1. La revanche des vaincus

DEPUIS cinquante ans, l'extrême droite française joue un rôle fondamental dans la diffusion des thèses "révisionnistes" et négationnistes (1). Elaborée par Maurice Bardèche, la révision de l'histoire puise ses bases dans une génération happée par un double ressentiment, historique et idéologique. Le "révisionnisme" naît avec l'extrême droite française; sa récupération politique aussi. Dès 1948, le sens politique des thèses "révisionnistes" s'inscrit dans la renaissance de l'antisémitisme. Quelques années plus tard, elles revêtent une autre signification pour une partie de l'extrême droite française: la destruction de "l'impérialisme sioniste".

La passation idéologique se fait tout naturellement entre l'homme de l'ancienne génération, Maurice Bardèche, et François Duprat, jeune militant des années soixante. Se reconnaissant pleinement dans le discours de son prédécesseur, François Duprat est le propagandiste des thèses du néo-fasciste français. Doté de moyens, cet homme diffuse les classiques révisionnistes dès les années soixante-dix en France et à l'étranger. Surtout, il les introduit au sein du Front national, un parti où il occupe plusieurs fonctions officielles. Quand il décède en 1978, les thèses "révisionnistes" ont trouvé d'autres militants pour s'étendre.
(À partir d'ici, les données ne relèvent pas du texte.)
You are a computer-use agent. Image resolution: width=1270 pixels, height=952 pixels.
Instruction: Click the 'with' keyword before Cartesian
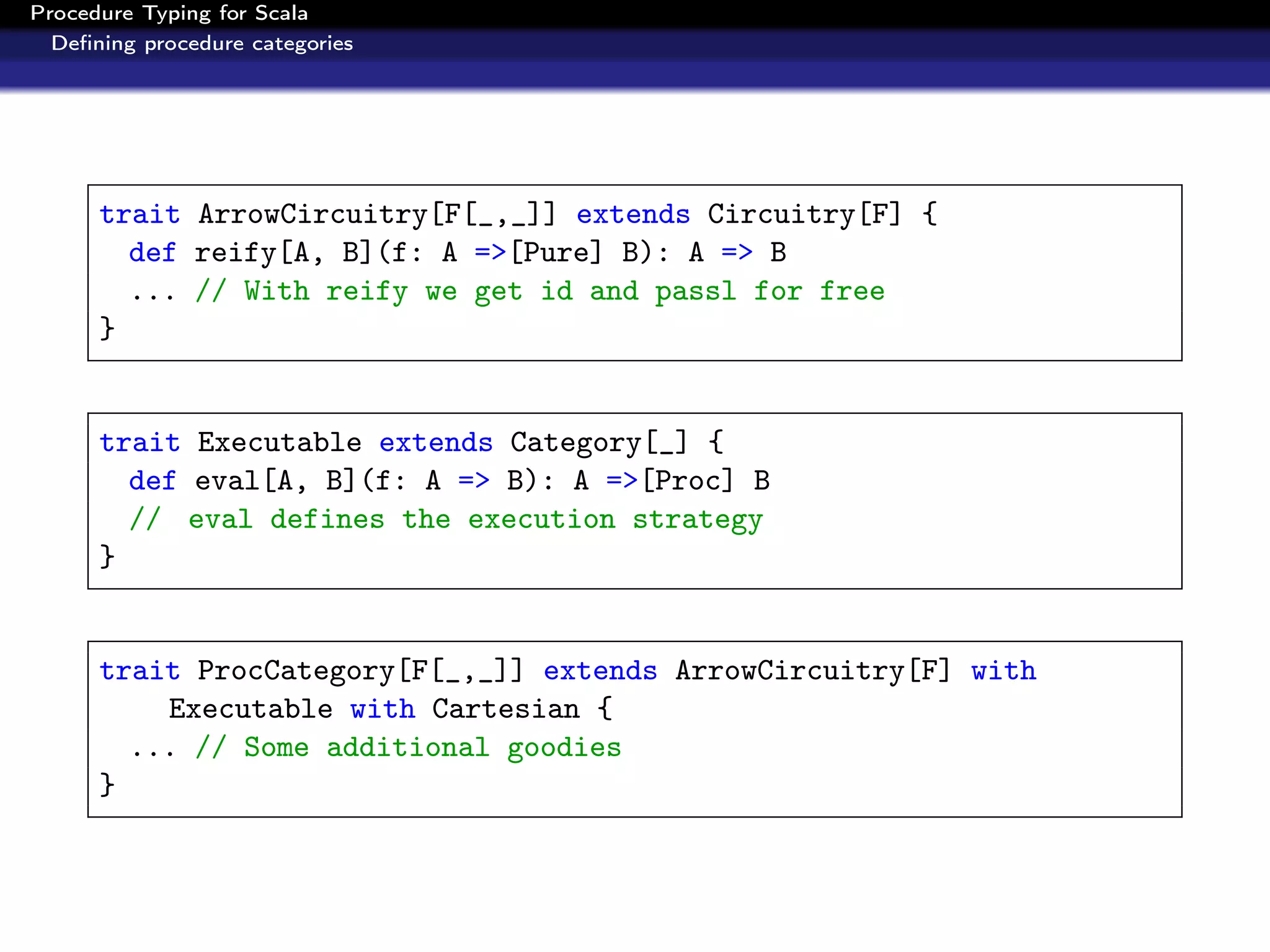click(383, 709)
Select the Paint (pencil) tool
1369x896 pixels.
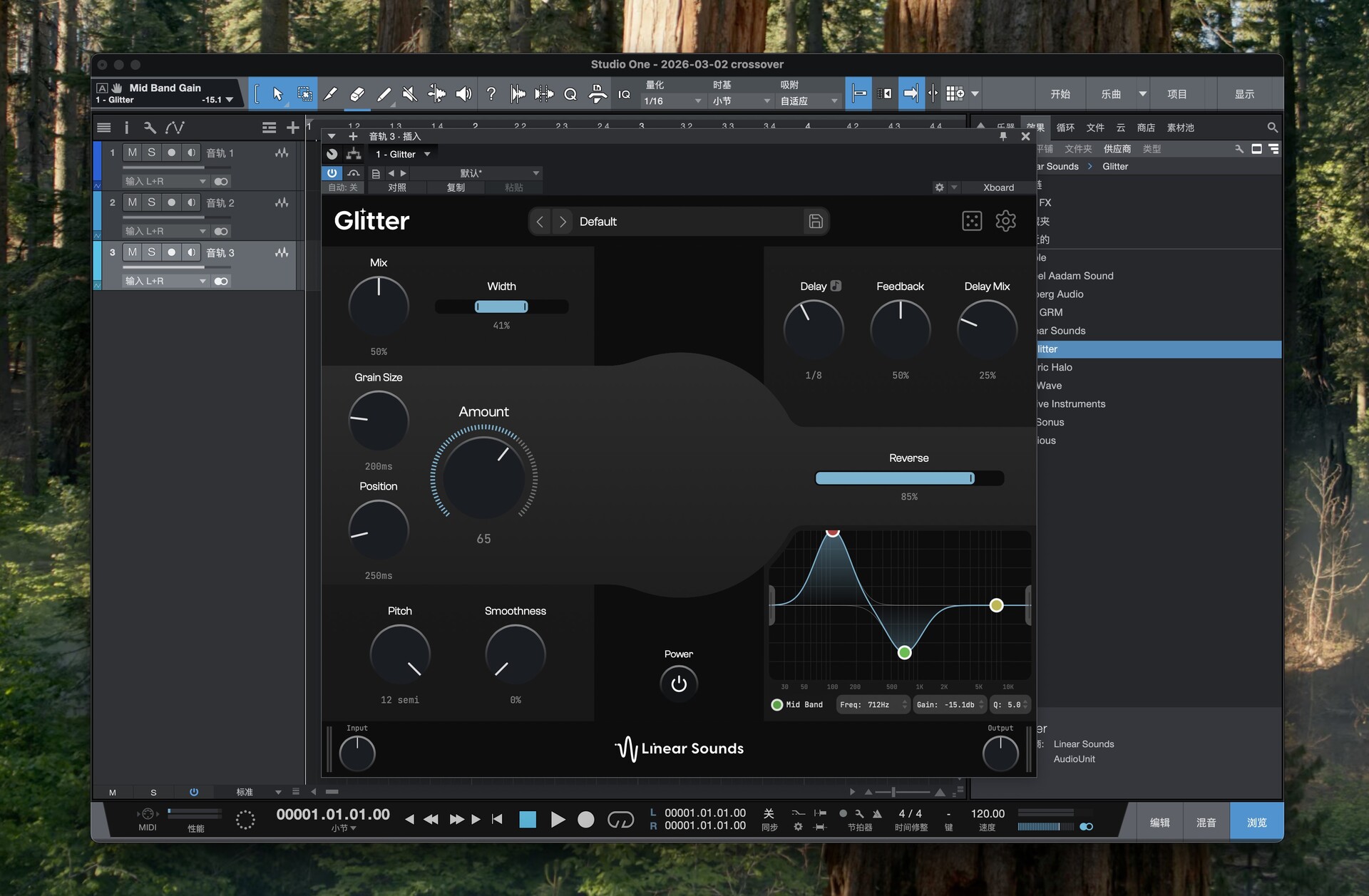click(384, 94)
Robert Faurisson, Pierre Guillaume ou Henri Roques ont pris sa place. L'extrême droite [40] les encourage. Elle soutient Robert Faurisson porté par une certaine ultra-gauche, incarnée par Pierre Guillaume. Si une partie minoritaire de l'ultra-gauche voit en Robert Faurisson son nouveau messie, l'extrême gauche et l'ultra-gauche françaises, dans leur ensemble, sont violemment hostiles à l'homme et à ses idées. Pendant "l'affaire" Faurisson, quelques groupes politiques minoritaires de l'ultra-gauche s'associent à Robert Faurisson. Au printemps 1980, l'ouvrage de Serge Thion, Vérité historique ou vérité politique ? Le dossier de l'affaire Faurisson. La question des chambres à gaz, sort aux éditions La Vieille Taupe. Ces manifestations revêtent une double particularité. Elles concernent très peu de personnes mais confèrent au négationnisme français sa spécificité. Elles occultent un fait majeur. L'ensemble des chroniqueurs, des éditorialistes de la presse d'extrême droite, soutiennent Robert Faurisson, se réjouissent que la révision de l'histoire soit classée "à gauche de toutes les gauches" et entretiennent cette confusion.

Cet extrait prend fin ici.